• Description of the task: Print, word for word, only the lines from the one with "Click the 23:00 hour label on left" down to the last line of the listing below; no pictures.

• Data excerpts:

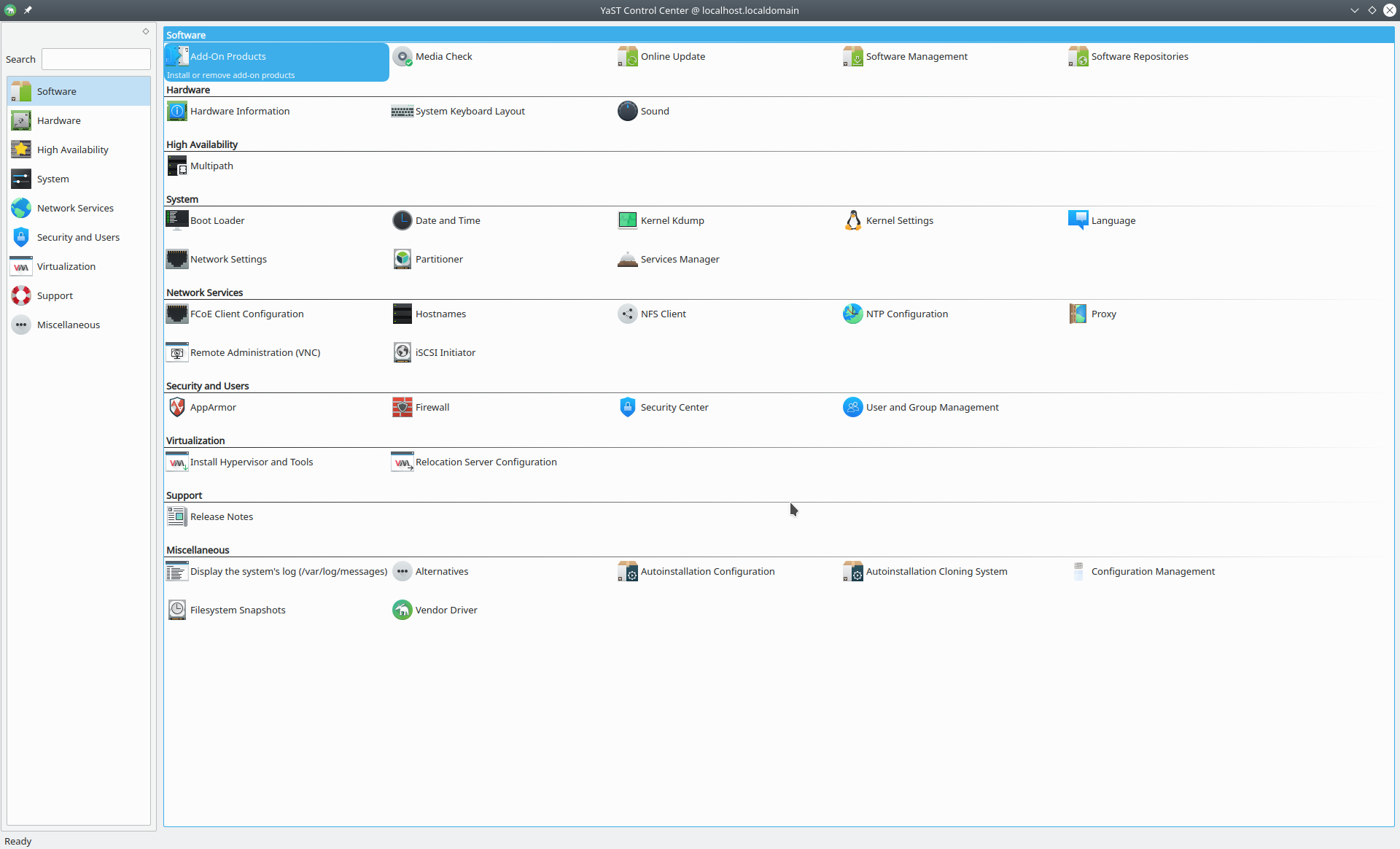Open the Firewall module icon
Viewport: 1400px width, 849px height.
click(x=402, y=407)
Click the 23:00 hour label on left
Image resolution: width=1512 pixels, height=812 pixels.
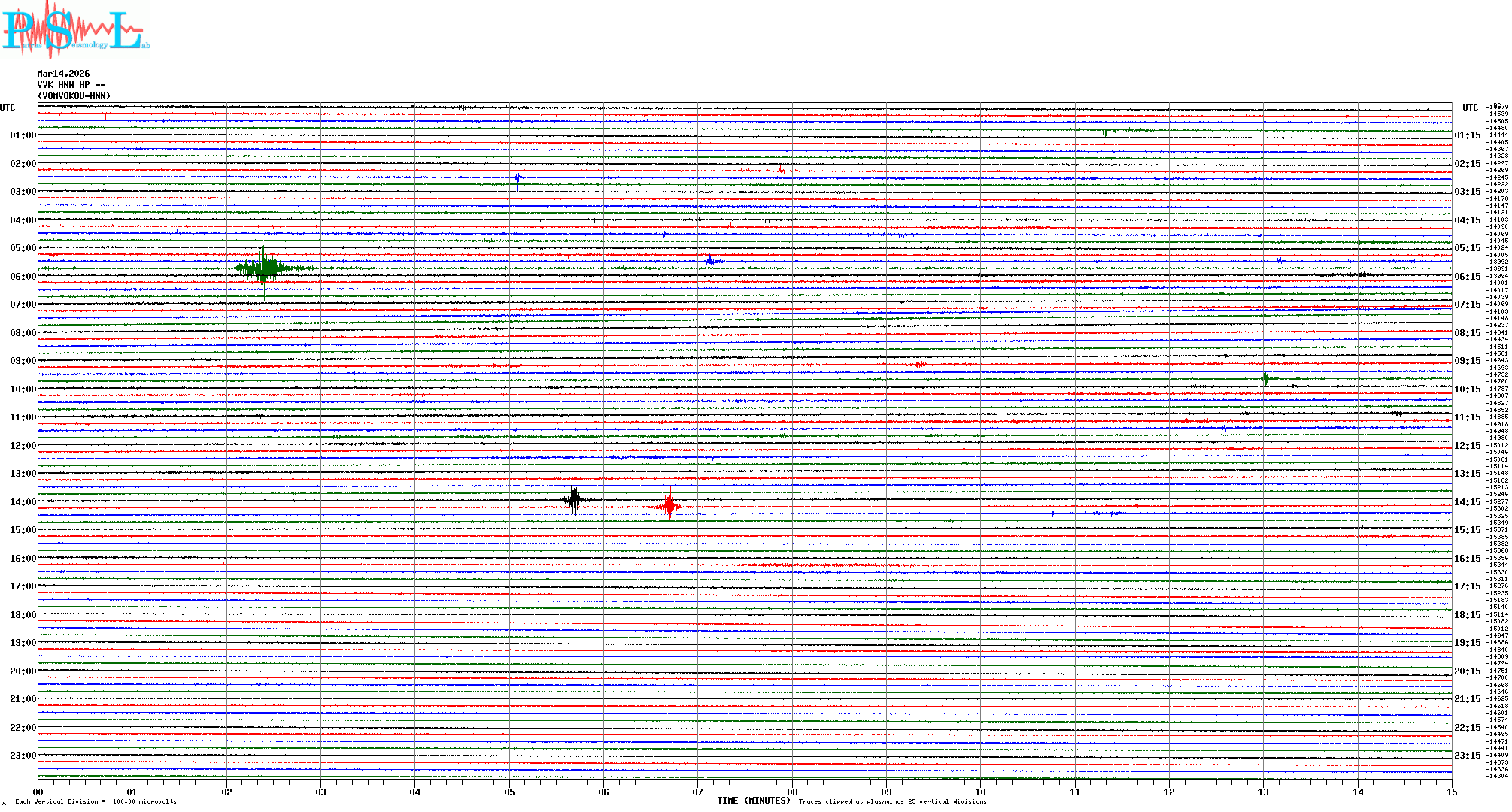(23, 756)
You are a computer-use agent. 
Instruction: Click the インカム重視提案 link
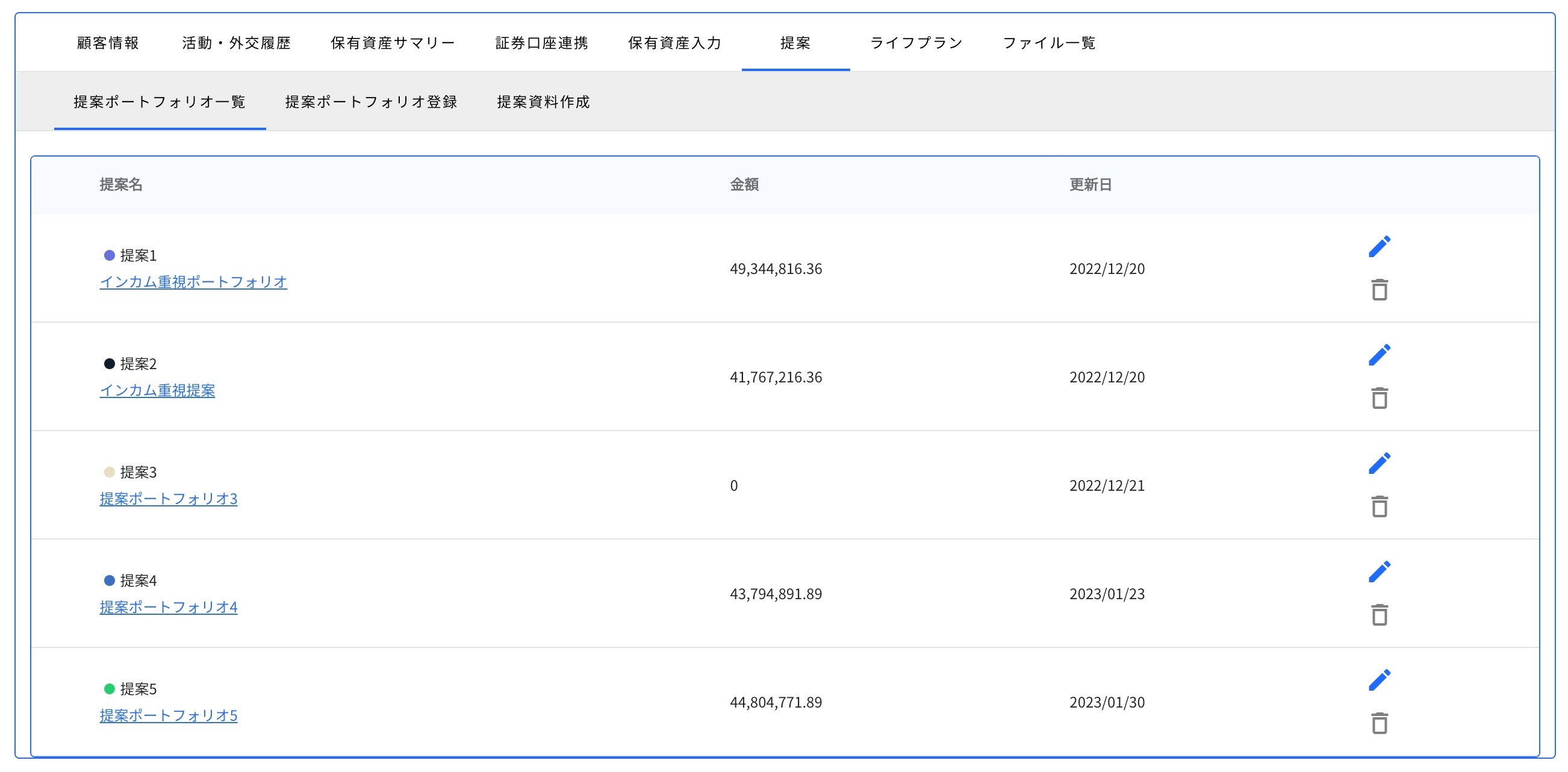point(157,390)
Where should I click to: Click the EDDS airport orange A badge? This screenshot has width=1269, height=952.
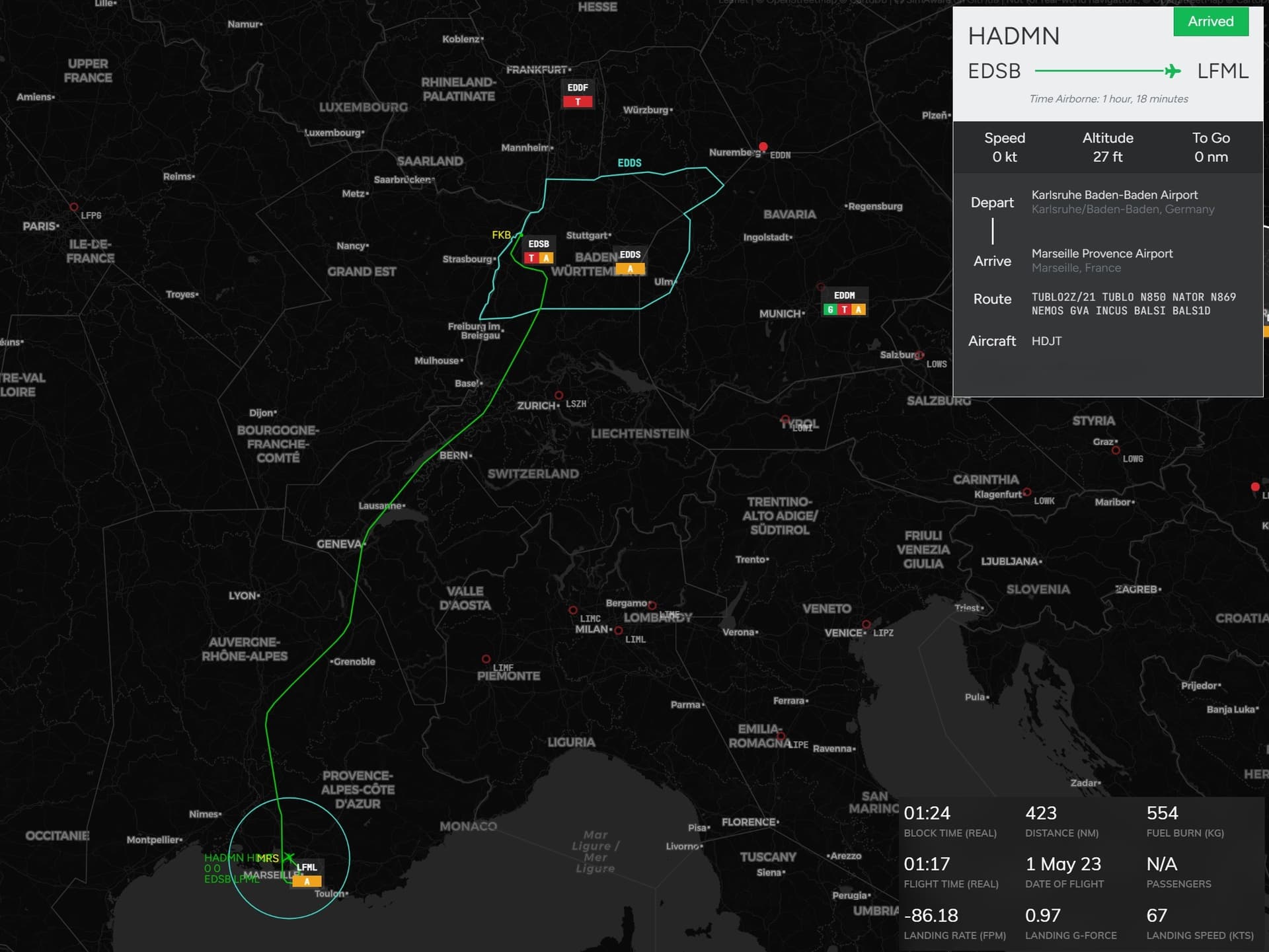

• Exercise response:
Click the 23:00 hour label on left
Image resolution: width=1512 pixels, height=812 pixels.
(23, 756)
You are a computer-use agent. 
Instruction: Click the インカム重視提案 link
point(157,390)
Where should I click to: Click the EDDS airport orange A badge? This screenshot has width=1269, height=952.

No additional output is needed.